= EXERCISE INSTRUCTIONS =
Give the listing again, word for word.

= PROVIDED RECORDS =
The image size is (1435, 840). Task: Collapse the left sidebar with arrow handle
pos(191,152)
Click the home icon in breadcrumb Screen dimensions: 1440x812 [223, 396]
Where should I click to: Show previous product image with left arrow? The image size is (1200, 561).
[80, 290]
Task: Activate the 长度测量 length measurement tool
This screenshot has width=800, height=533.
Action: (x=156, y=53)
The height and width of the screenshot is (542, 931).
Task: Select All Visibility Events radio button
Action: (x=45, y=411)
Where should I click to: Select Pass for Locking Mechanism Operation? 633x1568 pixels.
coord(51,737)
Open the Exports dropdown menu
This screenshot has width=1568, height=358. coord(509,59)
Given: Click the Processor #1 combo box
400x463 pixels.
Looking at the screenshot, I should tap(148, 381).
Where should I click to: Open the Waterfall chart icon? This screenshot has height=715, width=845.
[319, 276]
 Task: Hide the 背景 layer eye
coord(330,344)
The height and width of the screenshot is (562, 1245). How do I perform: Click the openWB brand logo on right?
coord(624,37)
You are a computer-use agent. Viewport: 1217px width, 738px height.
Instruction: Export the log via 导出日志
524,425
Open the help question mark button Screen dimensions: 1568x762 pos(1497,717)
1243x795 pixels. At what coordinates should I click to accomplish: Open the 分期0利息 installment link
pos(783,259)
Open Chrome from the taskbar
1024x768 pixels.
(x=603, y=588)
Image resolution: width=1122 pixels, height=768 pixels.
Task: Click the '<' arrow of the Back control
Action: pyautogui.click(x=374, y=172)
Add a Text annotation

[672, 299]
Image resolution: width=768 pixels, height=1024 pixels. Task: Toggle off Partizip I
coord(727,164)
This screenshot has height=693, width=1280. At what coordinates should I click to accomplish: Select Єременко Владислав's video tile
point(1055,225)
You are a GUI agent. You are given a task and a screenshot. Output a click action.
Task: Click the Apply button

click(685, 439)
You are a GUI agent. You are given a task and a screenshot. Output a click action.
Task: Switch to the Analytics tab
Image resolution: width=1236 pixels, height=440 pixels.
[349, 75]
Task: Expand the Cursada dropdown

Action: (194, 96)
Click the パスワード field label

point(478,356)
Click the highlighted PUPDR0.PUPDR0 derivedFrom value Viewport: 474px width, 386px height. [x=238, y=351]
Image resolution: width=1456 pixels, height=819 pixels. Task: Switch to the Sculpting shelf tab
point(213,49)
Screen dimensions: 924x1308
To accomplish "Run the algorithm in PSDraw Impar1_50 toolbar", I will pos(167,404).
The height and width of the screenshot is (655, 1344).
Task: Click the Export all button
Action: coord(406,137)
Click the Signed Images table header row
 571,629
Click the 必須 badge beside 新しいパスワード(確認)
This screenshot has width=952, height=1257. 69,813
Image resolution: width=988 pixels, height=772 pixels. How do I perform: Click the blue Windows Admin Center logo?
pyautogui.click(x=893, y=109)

= ANSWER FOR THIS EXERCISE =
The image size is (1435, 840). Task: Collapse the left sidebar with arrow handle
pos(191,152)
Click the home icon in breadcrumb Screen dimensions: 1440x812 [223, 396]
Where should I click to: Show previous product image with left arrow? The image size is (1200, 561).
[80, 290]
Task: Activate the 长度测量 length measurement tool
This screenshot has width=800, height=533.
Action: (x=156, y=53)
The height and width of the screenshot is (542, 931).
Task: Select All Visibility Events radio button
Action: (x=45, y=411)
Where should I click to: Select Pass for Locking Mechanism Operation? 633x1568 pixels.
coord(51,737)
Open the Exports dropdown menu
This screenshot has width=1568, height=358. coord(509,59)
Given: Click the Processor #1 combo box
400x463 pixels.
Looking at the screenshot, I should tap(148, 381).
Where should I click to: Open the Waterfall chart icon? This screenshot has height=715, width=845.
[319, 276]
 Task: Hide the 背景 layer eye
coord(330,344)
The height and width of the screenshot is (562, 1245). How do I perform: Click the openWB brand logo on right?
coord(624,37)
You are a computer-use agent. Viewport: 1217px width, 738px height.
Instruction: Export the log via 导出日志
524,425
Open the help question mark button Screen dimensions: 1568x762 pos(1497,717)
1243x795 pixels. At what coordinates should I click to accomplish: Open the 分期0利息 installment link
pos(783,259)
Open Chrome from the taskbar
1024x768 pixels.
(x=603, y=588)
Image resolution: width=1122 pixels, height=768 pixels.
Task: Click the '<' arrow of the Back control
Action: pyautogui.click(x=374, y=172)
Add a Text annotation

[672, 299]
Image resolution: width=768 pixels, height=1024 pixels. Task: Toggle off Partizip I
coord(727,164)
This screenshot has height=693, width=1280. At what coordinates should I click to accomplish: Select Єременко Владислав's video tile
point(1055,225)
You are a GUI agent. You are given a task and a screenshot. Output a click action.
Task: Click the Apply button

click(685, 439)
You are a GUI agent. You are given a task and a screenshot. Output a click action.
Task: Switch to the Analytics tab
Image resolution: width=1236 pixels, height=440 pixels.
[349, 75]
Task: Expand the Cursada dropdown

Action: (194, 96)
Click the パスワード field label

point(478,356)
Click the highlighted PUPDR0.PUPDR0 derivedFrom value Viewport: 474px width, 386px height. [x=238, y=351]
Image resolution: width=1456 pixels, height=819 pixels. Task: Switch to the Sculpting shelf tab
point(213,49)
Screen dimensions: 924x1308
To accomplish "Run the algorithm in PSDraw Impar1_50 toolbar", I will pos(167,404).
The height and width of the screenshot is (655, 1344).
Task: Click the Export all button
Action: coord(406,137)
Click the Signed Images table header row
 571,629
Click the 必須 badge beside 新しいパスワード(確認)
This screenshot has width=952, height=1257. 69,813
Image resolution: width=988 pixels, height=772 pixels. How do I perform: Click the blue Windows Admin Center logo?
pyautogui.click(x=893, y=109)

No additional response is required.